START Input data
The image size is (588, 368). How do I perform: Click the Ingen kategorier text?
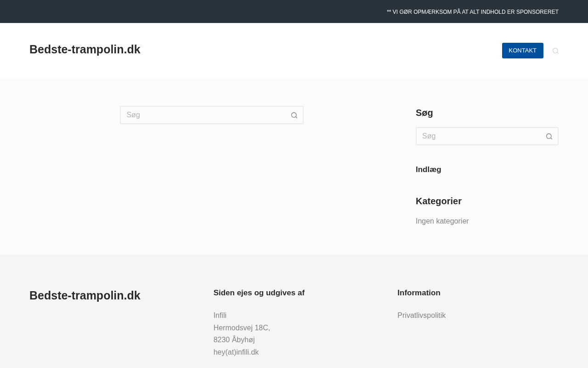click(442, 221)
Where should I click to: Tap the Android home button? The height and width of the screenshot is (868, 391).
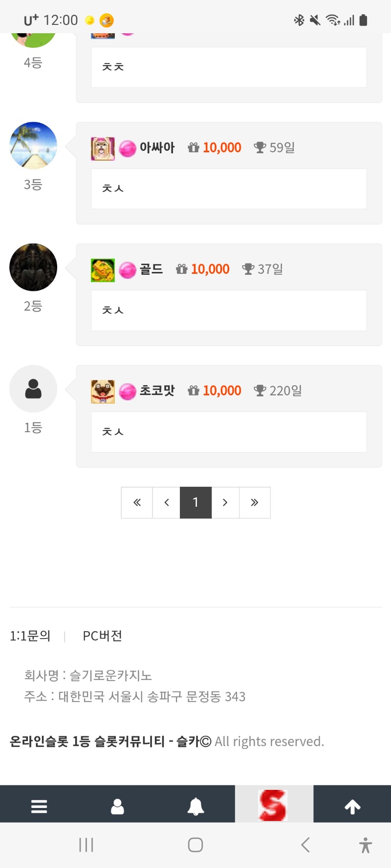196,845
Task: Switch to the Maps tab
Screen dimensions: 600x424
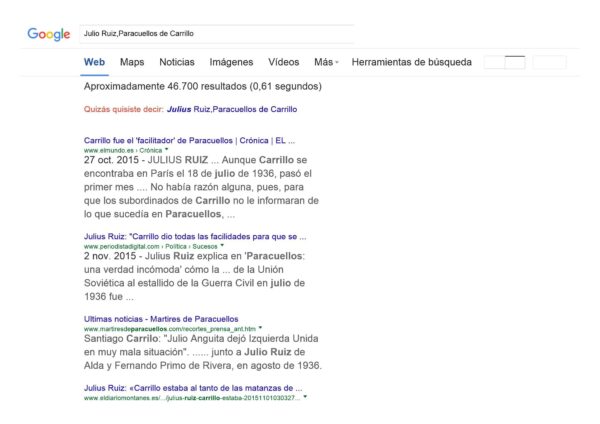Action: (x=132, y=62)
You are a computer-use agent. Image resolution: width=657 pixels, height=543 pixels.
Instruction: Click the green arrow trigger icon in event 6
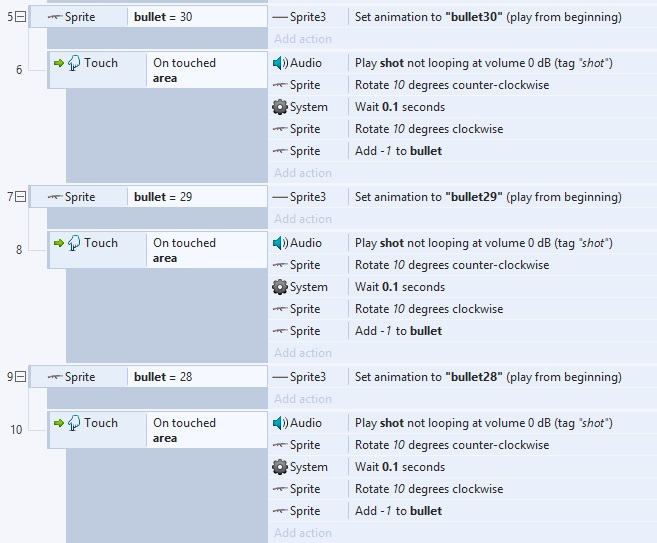point(58,63)
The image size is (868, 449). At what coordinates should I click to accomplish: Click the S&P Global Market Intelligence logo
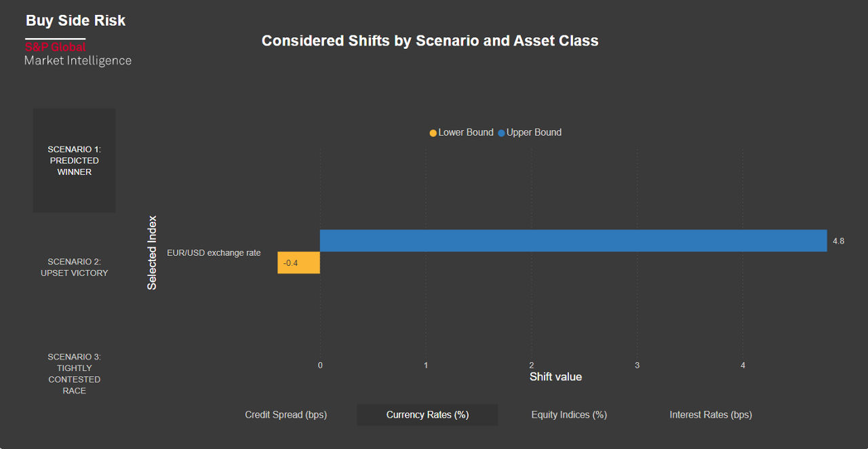click(77, 54)
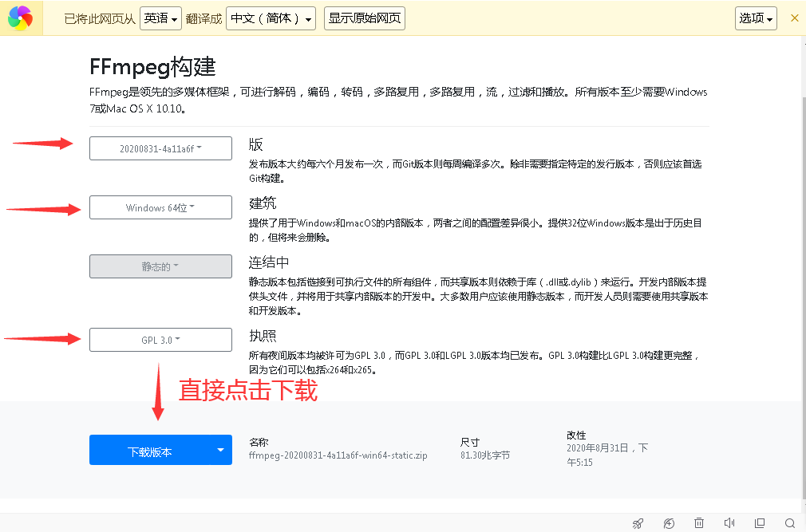The image size is (806, 532).
Task: Click the multi-window tabs icon
Action: 760,522
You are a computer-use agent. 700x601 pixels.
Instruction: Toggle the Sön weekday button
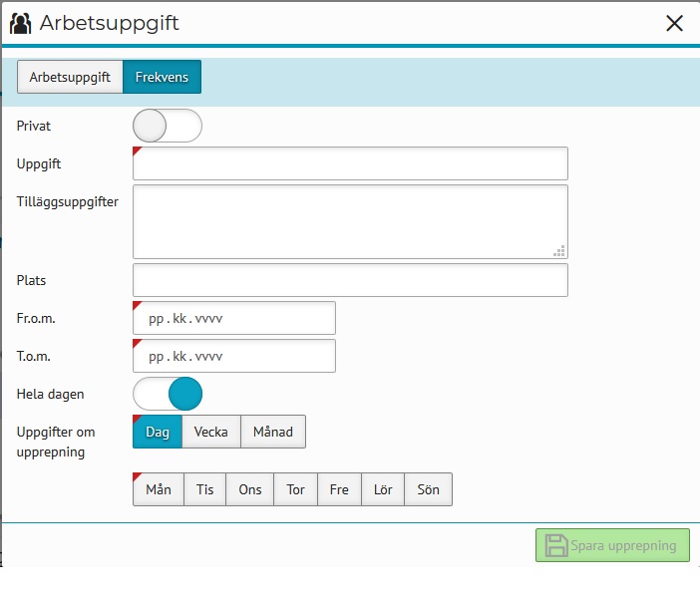[429, 489]
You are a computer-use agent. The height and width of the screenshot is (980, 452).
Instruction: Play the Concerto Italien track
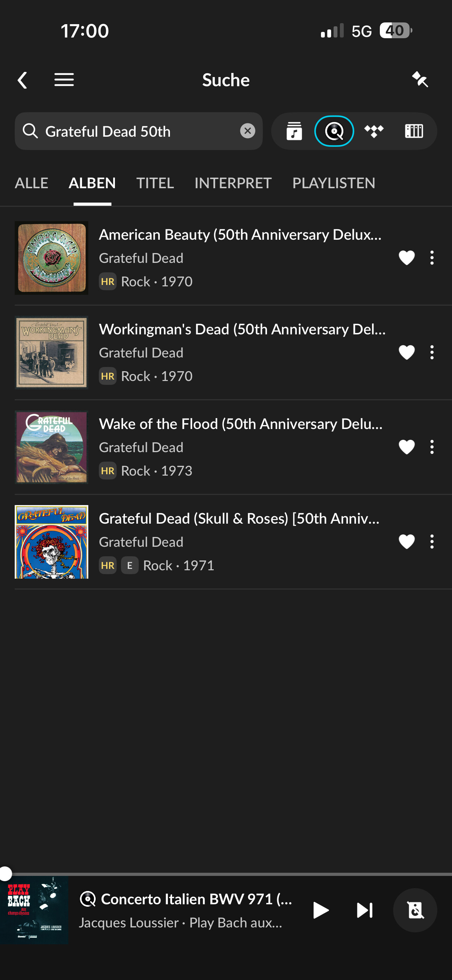[x=320, y=910]
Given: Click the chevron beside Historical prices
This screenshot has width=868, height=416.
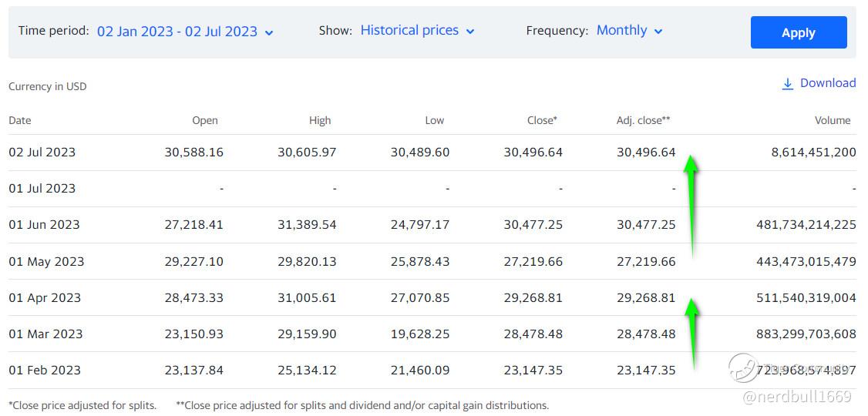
END Input data
▶ _Requirement_
Print the lines from the one that contains "Instruction: Play the Concerto Italien track" through the last line of the data, exactly and in full, and no other lines. Pictures are not part of the copy.

▶ _Answer area_
Instruction: Play the Concerto Italien track
[x=320, y=910]
Given: Click the chevron beside Historical prices
This screenshot has width=868, height=416.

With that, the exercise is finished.